Some succumb, consumed by the cascading chaos.

Winners smile broadly, delighted by the array of percolating opportunities.

“Do I have what it takes to be an entrepreneur?”

This is the question every budding entrepreneur asks. It is the wrong question.

Imagine

Wouldn’t you benefit more if, before beginning on your entrepreneurial journey, you knew what talents successful entrepreneurs possess?

Rather than first asking if you have them, you’d be much wiser to ask what they are.

Before answering that unasked question, behold the very first lesson. It’s a lesson you should carry with you at all times. It reveals the ultimate axiom, the rule that will forever guide you from any precipice that threatens you.

More than some mere flimsy shield, it will act as a protective bubble surrounding you in all directions. Carry this bubble with you on your every move and you will find success more often than not.

Here’s the hard part. You can’t see this bubble because, well, it’s a bubble. It’s normally transparent. You can’t tell if it’s there or not.

And neither can your enemies. Yet, they’re always poking and prodding, testing to see if the bubble is there or not. If they feel resistance, it’s there and they back away. If they don’t sense your protective barrier, they know you’re fair game.

What’s the axiom? What creates this bubble of protection? What is this first and most important lesson?

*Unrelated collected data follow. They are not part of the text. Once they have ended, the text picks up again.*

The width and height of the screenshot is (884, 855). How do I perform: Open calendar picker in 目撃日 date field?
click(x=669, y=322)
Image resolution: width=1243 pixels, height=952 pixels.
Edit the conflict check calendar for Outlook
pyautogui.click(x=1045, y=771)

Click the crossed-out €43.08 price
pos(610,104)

Your Ultimate Axiom: You Don’t Know What You Don’t Know.

Repeat it five times. Memorize it. Write that on the back of your hand. Do whatever you have to do so you will always remember it.

You must maintain the discipline to never forget this rule. For the moment you drop your guard, the bubble evaporates.

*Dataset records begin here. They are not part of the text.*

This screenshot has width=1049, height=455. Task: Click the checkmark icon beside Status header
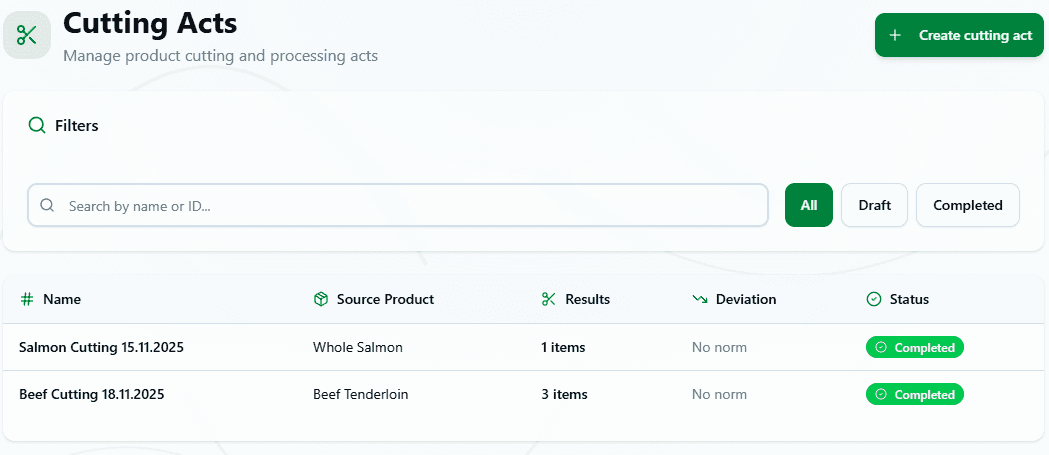[873, 299]
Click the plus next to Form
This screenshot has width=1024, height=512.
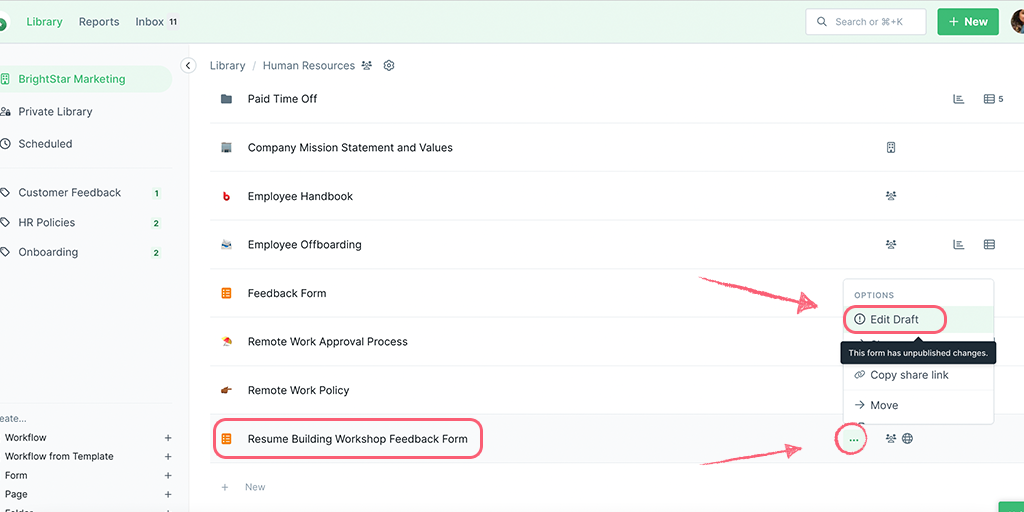(168, 476)
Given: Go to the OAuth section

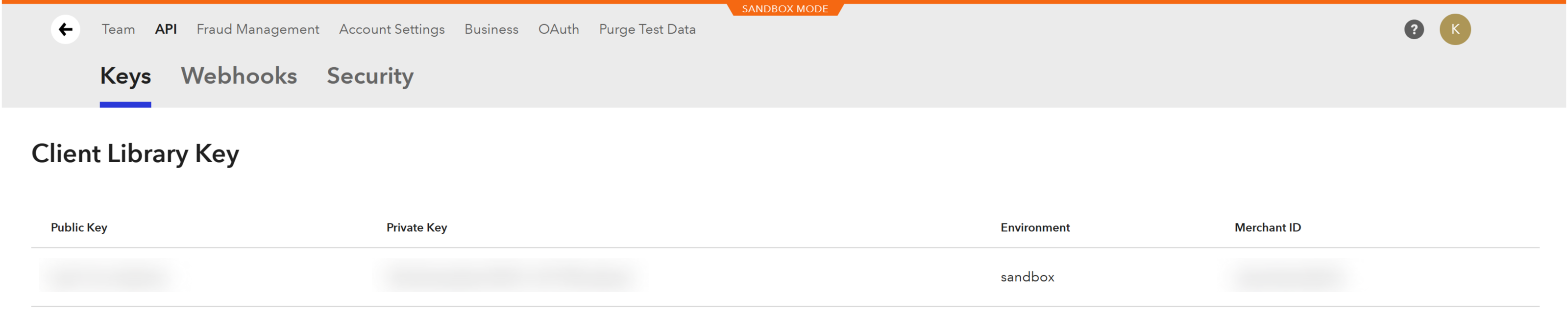Looking at the screenshot, I should point(558,29).
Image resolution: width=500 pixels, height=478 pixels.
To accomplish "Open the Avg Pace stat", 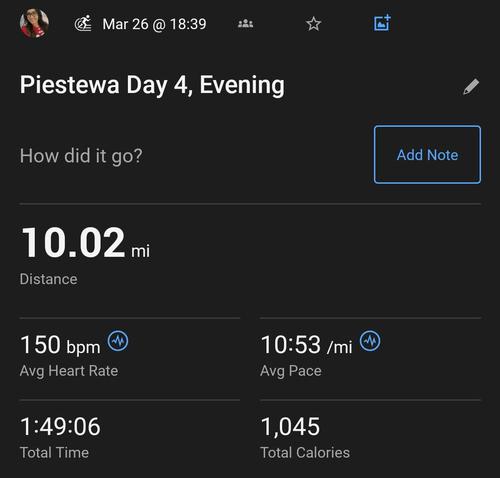I will tap(291, 371).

And your enemies will seize you.

Be warned: Entrepreneurs have plenty of enemies. These enemies don’t just take the form of competitors. They could be regulators, service providers, or even family and friends.

The enemies aren’t just people, either. There’s the enemy of time, the enemy of talent, and, of course, the enemy of treasure.

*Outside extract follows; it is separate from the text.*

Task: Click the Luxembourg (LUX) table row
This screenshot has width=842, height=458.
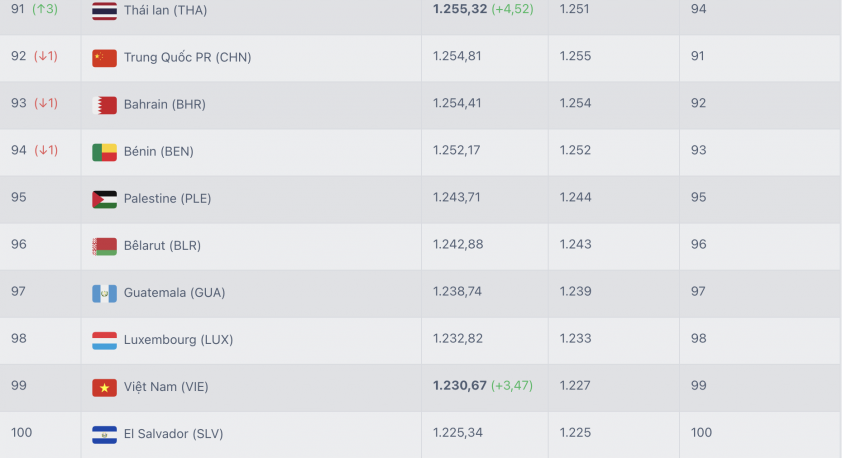Action: [x=421, y=340]
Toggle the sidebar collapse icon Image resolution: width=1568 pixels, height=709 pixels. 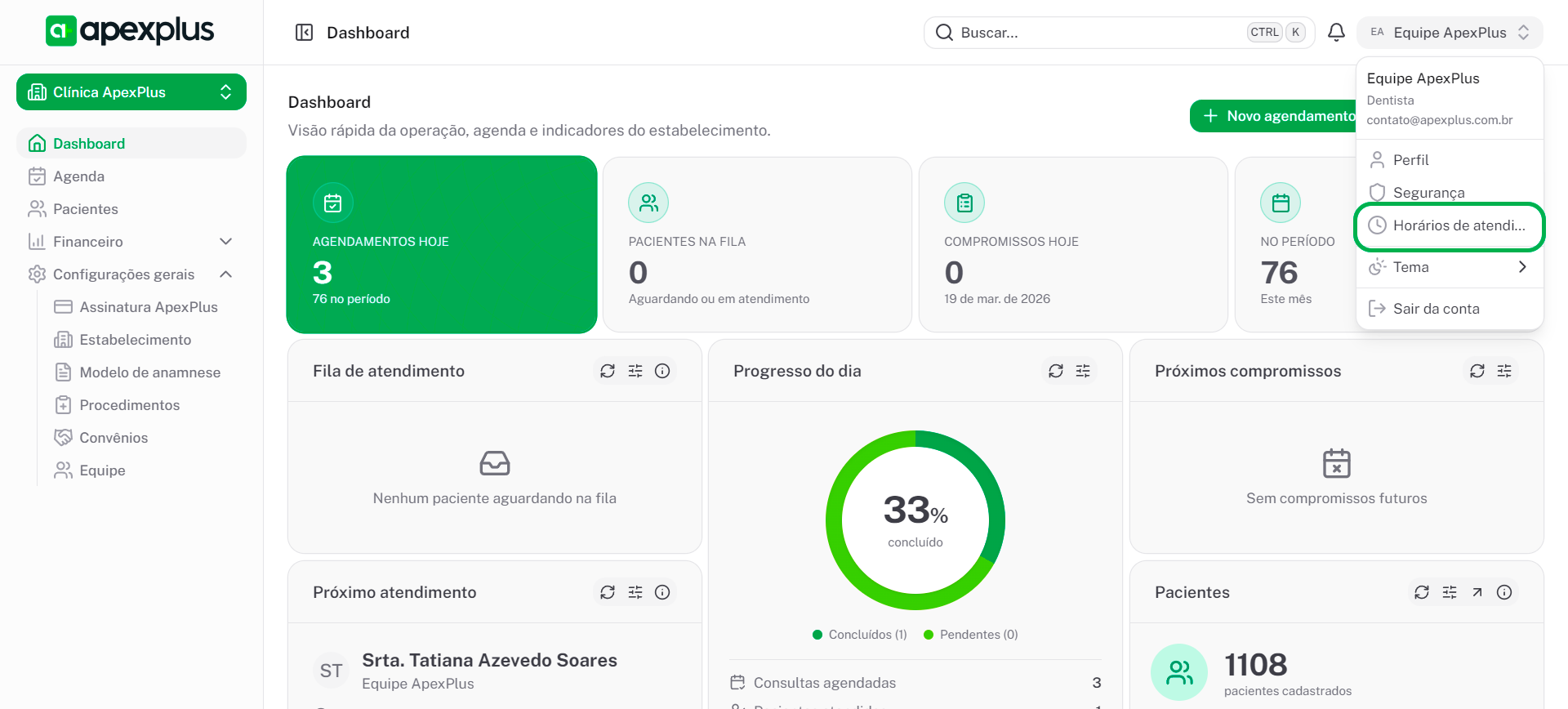click(x=304, y=33)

As an entrepreneur, you will often find yourself in a race against time. The clock is ticking to be the first to the market, to capture the market before the phase passes, and to give you enough lead-time to move on to the next step.

Careful planning can minimize the enemy of time, but it always lingers, ready to pounce at the sign of weakness.

For some entrepreneurs, treasure will always represent an enemy. Money can unfortunately handcuff those with capital-intensive ideas. Those who seek to run before they walk must also confront the monetary barrier.Fortunately, in many cases, you can easily brush aside the enemy of money. It’s often a simple task to find suitable low cost (or no cost) substitutes. You can even scale back your roll out so your venture can fund itself.

Why depend on the kindness of strangers (banks, angel investors, and crowd-sourced funding) when you don’t need to?

Ah, but what works for money fails to work for the enemy of talent. Specifically, it’s the capacity of talent that you must realistically address.

Notice the word used is “capacity” rather than “lack.” You may have unlimited talent, but you can only juggle so many things at the same time. For this reason, you do need to rely on others. There’s just no other way around it, unless you accept that your business will never amount to anything more than a hobby.

Some talents, however, supersede others. These are the innate talents all successful entrepreneurs possess to some degree. These are the talents that answer the question you didn’t know you didn’t know you should have asked first:

Question #1: What 5 Traits Must Every Successful Entrepreneur Have?

If you ask any successful entrepreneur, they will agree on one thing: you need to demonstrate a practical stick-to-it passion in order to build a sustainable business of any size. This eclipses all else.

“To succeed in business, the more important question to ask is, are you resilient, resourceful, and relentless?” says Julie Bee, President and Founder of BeeSmart Social Media and Lead From Anywhere in Charlotte, North Carolina. “You’ll need to have those three characteristics to succeed.”

These traits don’t just drive your business ambitions, they steer every facet of your life. As a result, you can tell right away if you’ve got what it takes – at least from a practical standpoint.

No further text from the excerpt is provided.